Based on the consensus recommendation from 8 brokerage firms, Outfront Media Inc's (OUT, Financial) average brokerage recommendation is currently 2.4, indicating "Outperform" status. The rating scale ranges from 1 to 5, where 1 signifies Strong Buy, and 5 denotes Sell.

Based on GuruFocus estimates, the estimated GF Value for Outfront Media Inc (OUT, Financial) in one year is $17.13, suggesting a upside of 11.31% from the current price of $15.39. GF Value is GuruFocus' estimate of the fair value that the stock should be traded at.
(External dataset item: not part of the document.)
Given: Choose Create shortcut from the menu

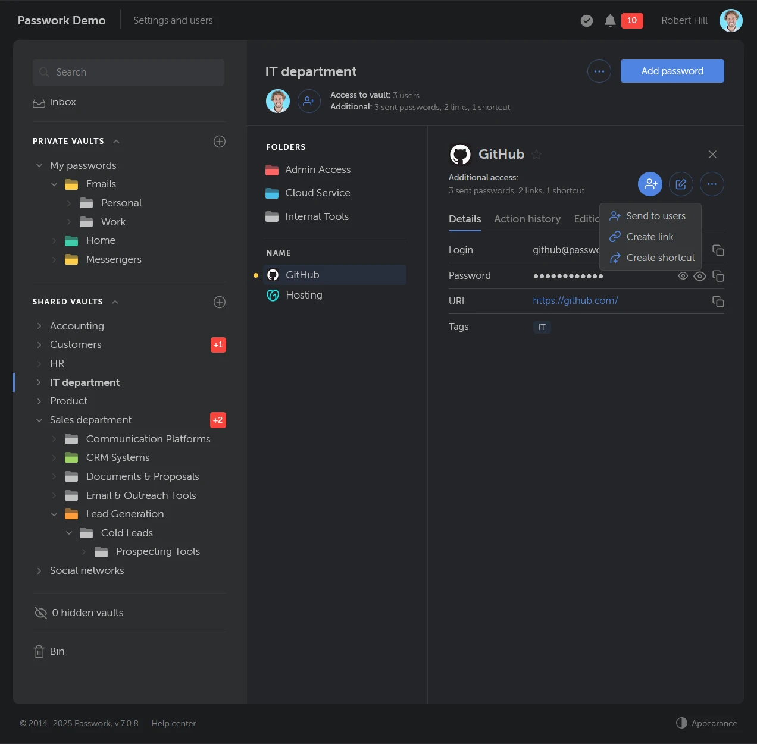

It is calculated based on the historical multiples the stock has traded at previously, as well as past business growth and the future estimates of the business' performance. More detailed data can be found on the Outfront Media Inc (OUT) Summary page.
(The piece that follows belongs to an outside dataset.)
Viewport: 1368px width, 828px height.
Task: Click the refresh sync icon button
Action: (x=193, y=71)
OUT Key Business Developments

Release Date: May 08, 2025

  • Organic Revenue Growth: Slight growth, in line with guidance.
  • OIBDA: $64 million.
  • AFFO: $24 million.
  • Billboard Revenue: Down 1%, impacted by exit of a New York contract.
  • Transit Revenue: Up 2.6%, with strong growth in New York MTA.
  • Digital Billboard Revenue: Up 5.4%.
  • Static Billboard Revenue: Down 3.5%.
  • Digital Revenue Performance: Grew almost 7%, representing 33% of total organic revenues.
  • Programmatic and Digital Direct Automated Sales: Up nearly 20%.
  • Local Revenue: Down 3% year-on-year.
  • National Revenue: Up 4%.
  • Billboard Yield Growth: Up about 2% to over $2,600 per month.
  • Billboard Expenses: Down over $5 million or 2.4% year-over-year.
  • SG&A Expenses: Rose about $2 million or 3.2%.
  • Billboard Adjusted OIBDA Margin: Increased by 100 basis points to 31.9%.
  • Transit Expenses: Up almost $1 million or 1% year-over-year.
  • Capital Expenditures: Q1 CapEx spend was $17 million.
  • Committed Liquidity: Over $600 million.
  • Total Net Leverage: 4.8 times.
  • Dividend: $0.30 cash dividend announced.
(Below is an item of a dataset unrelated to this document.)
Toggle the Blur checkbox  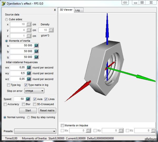pyautogui.click(x=23, y=104)
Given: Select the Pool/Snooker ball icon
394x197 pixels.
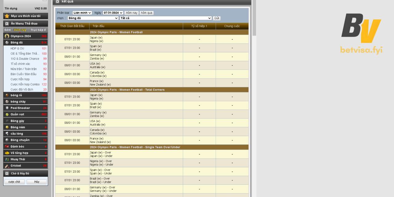Looking at the screenshot, I should pos(7,108).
For the complete transcript of the earnings call, please refer to the full earnings call transcript.

Positive Points

  • Organic revenues grew slightly, aligning with the company's guidance.
  • Digital Billboard revenues increased by 5.4%, indicating strong performance in digital advertising.
  • Transit revenue grew by 2.6%, with New York MTA showing a robust 10% growth.
  • Programmatic and digital direct automated sales rose nearly 20%, representing 16% of total digital revenues.
  • Billboard adjusted OIBDA margin increased by 100 basis points year-over-year to 31.9%.

Negative Points

  • Billboard revenues declined by 1% due to the exit of a large New York contract.
  • Static Billboard revenues decreased by about 3.5%.
  • Local revenues were down 3% year-on-year, with Billboard weakness offsetting New York City transit growth.
  • SG&A expenses rose by about $2 million due to higher compensation-related expenses and a higher allowance for bad debt.
  • Consolidated adjusted OIBDA declined by 3% compared to the prior year.

Disclosures

I/We may personally own shares in some of the companies mentioned above. However, those positions are not material to either the company or to my/our portfolios.